Leaving pictures aside, restate exactly the lines of the data below, from the first one through the line that contains "Given: Open the toolbox icon in sidebar".

'''

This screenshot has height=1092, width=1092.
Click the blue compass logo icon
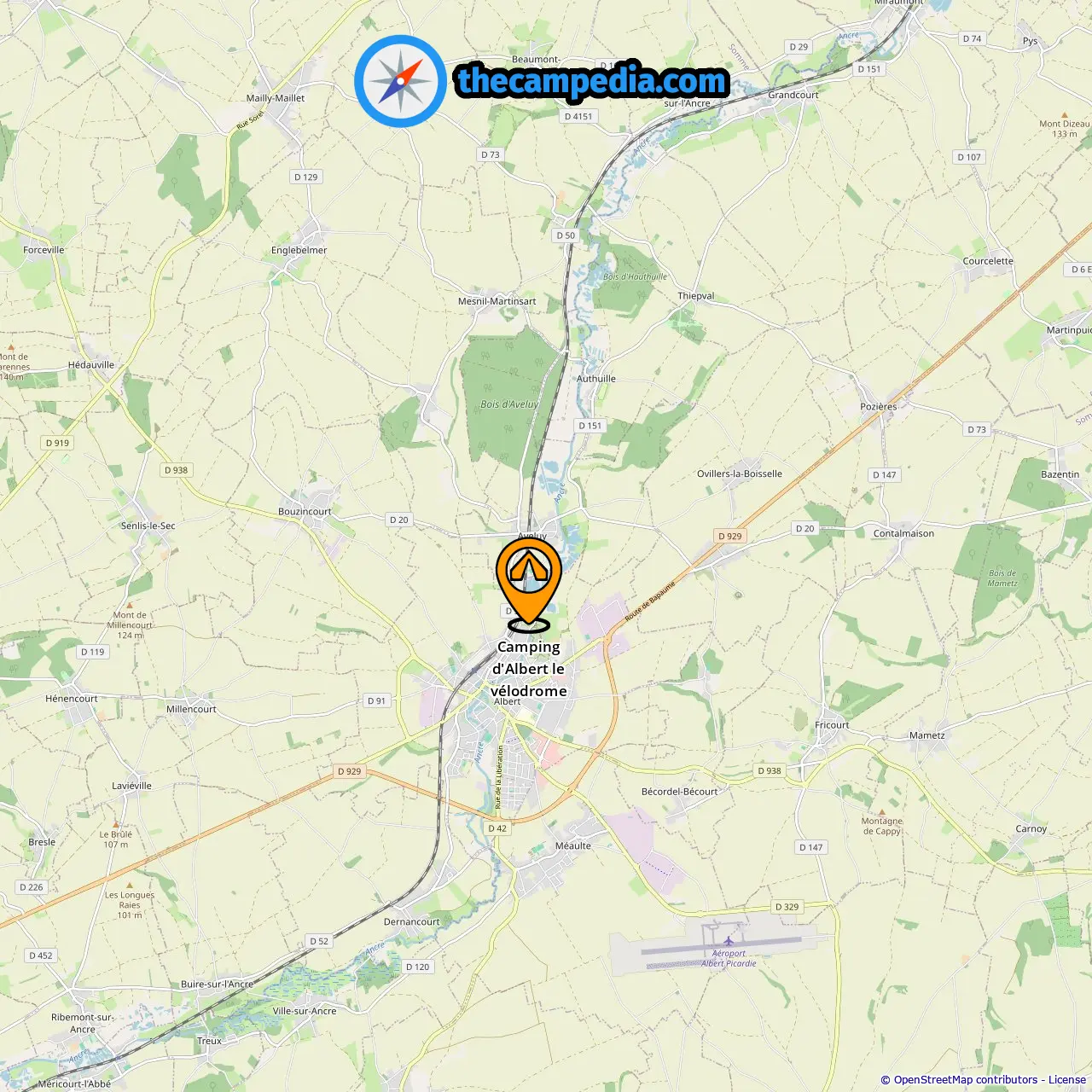click(x=400, y=81)
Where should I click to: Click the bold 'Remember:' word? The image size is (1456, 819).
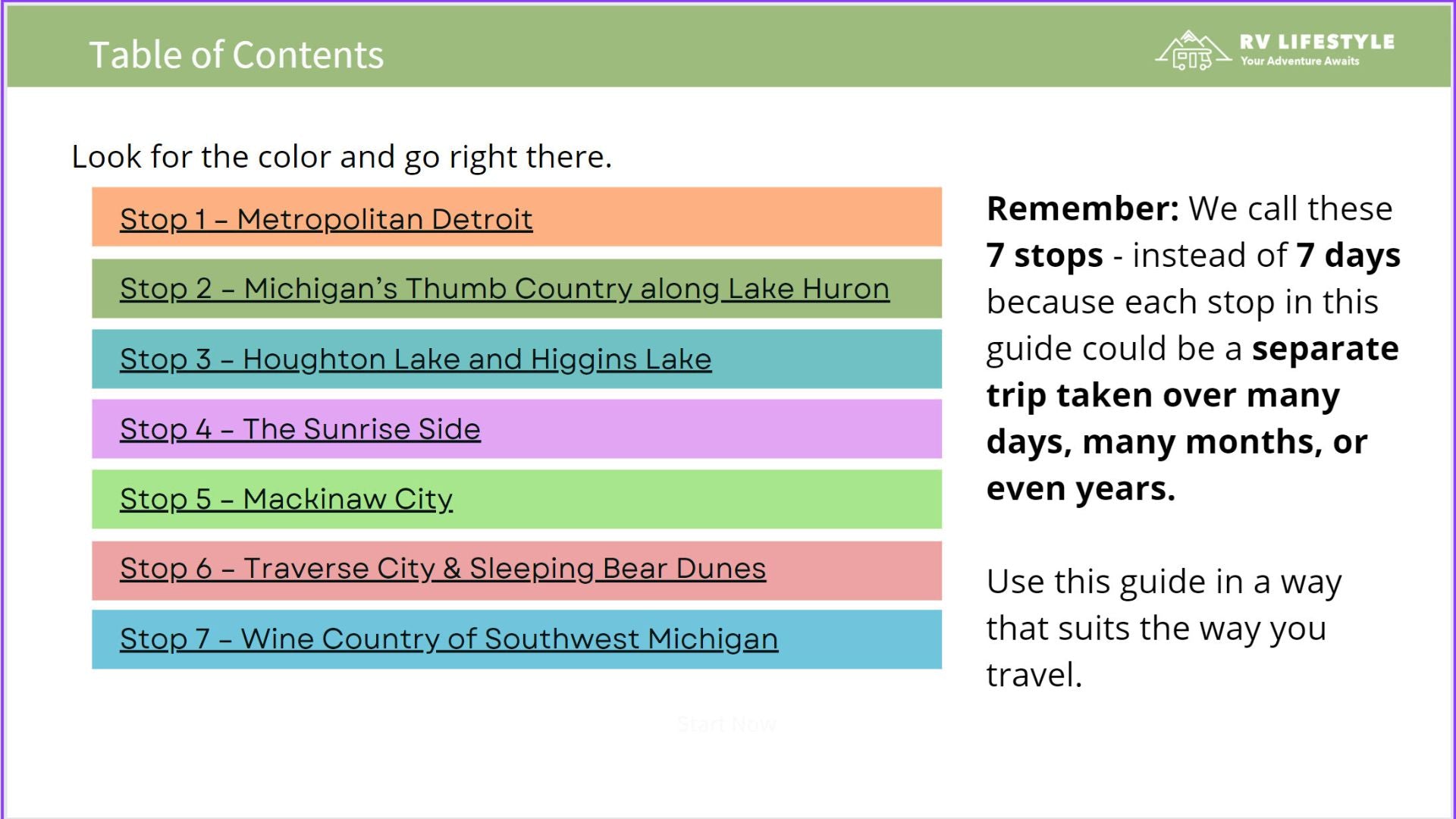coord(1082,209)
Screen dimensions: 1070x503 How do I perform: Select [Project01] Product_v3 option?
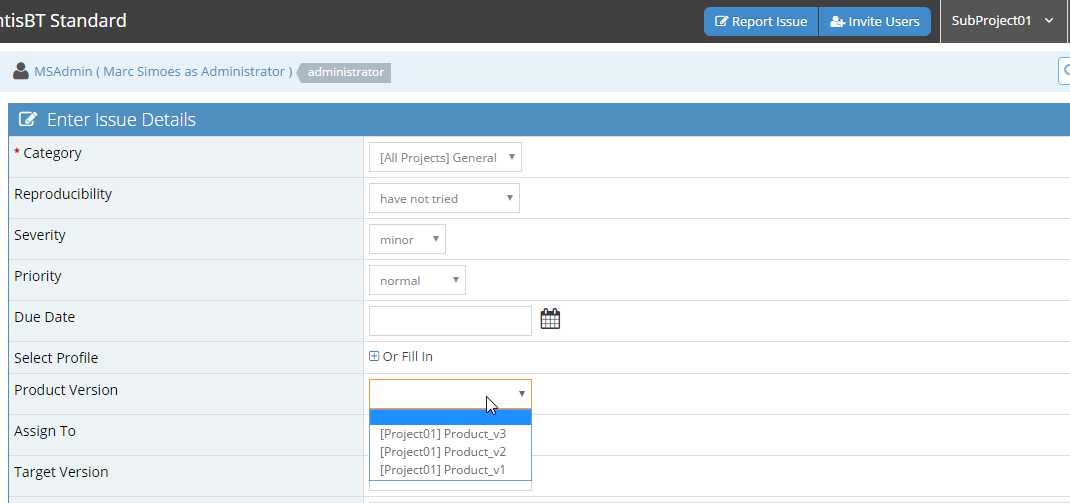[x=443, y=434]
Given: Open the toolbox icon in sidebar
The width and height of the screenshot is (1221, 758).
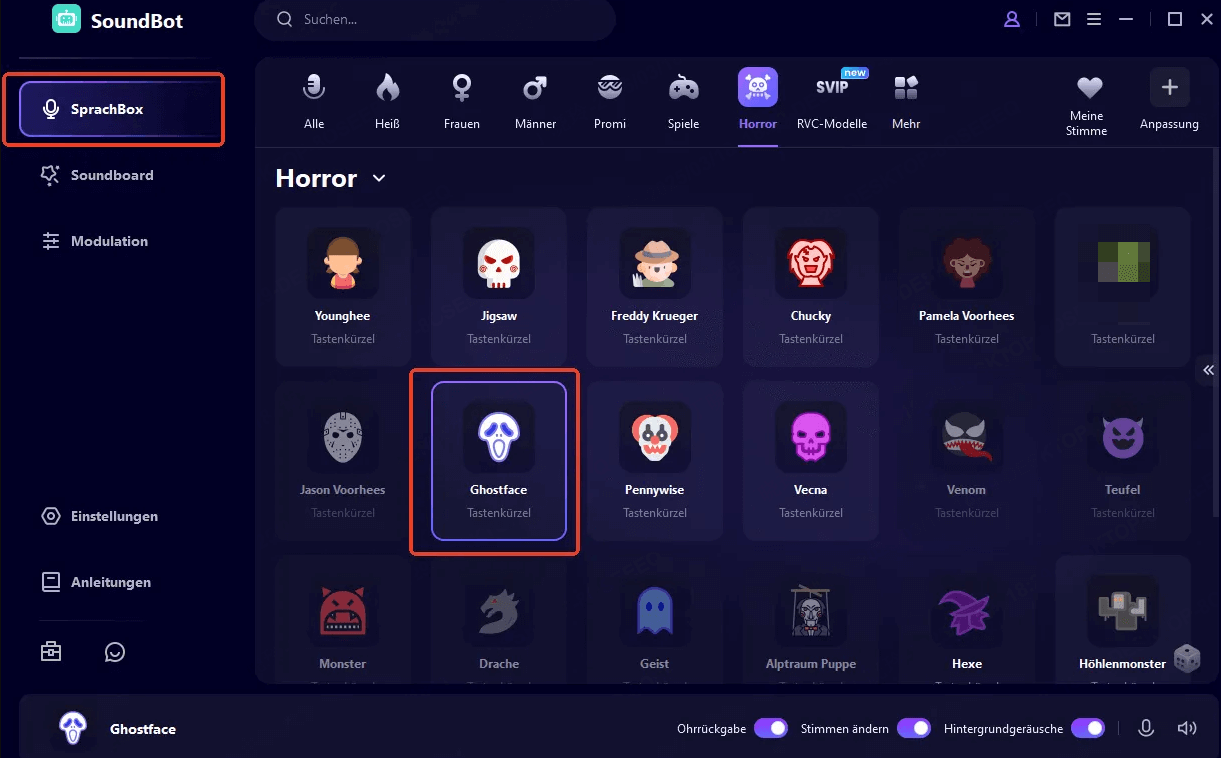Looking at the screenshot, I should click(51, 651).
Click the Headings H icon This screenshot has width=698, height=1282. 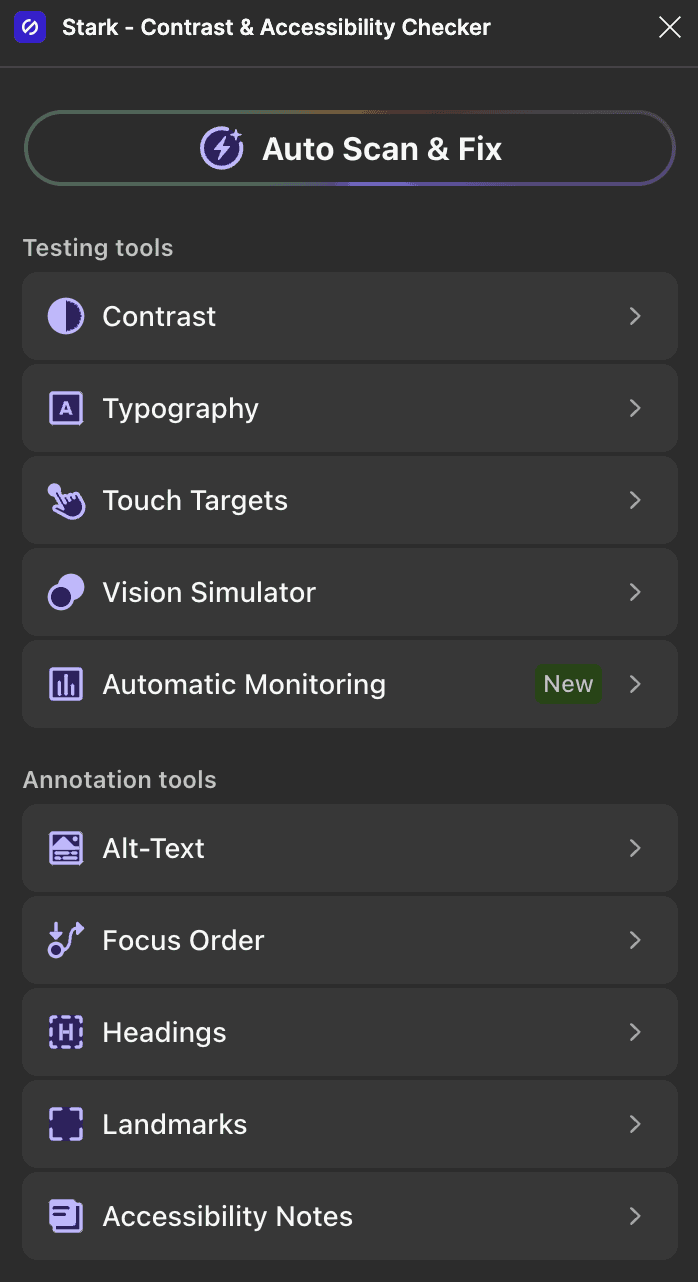pyautogui.click(x=66, y=1032)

'''

▶ _EXERCISE ANSWER_
This screenshot has height=1092, width=1092.
Click the blue compass logo icon
click(x=400, y=81)
Where should I click to: Click the bold 'Remember:' word? The image size is (1456, 819).
coord(1082,209)
Screen dimensions: 1070x503 How do I perform: Select [Project01] Product_v3 option?
[x=443, y=434]
Given: Open the toolbox icon in sidebar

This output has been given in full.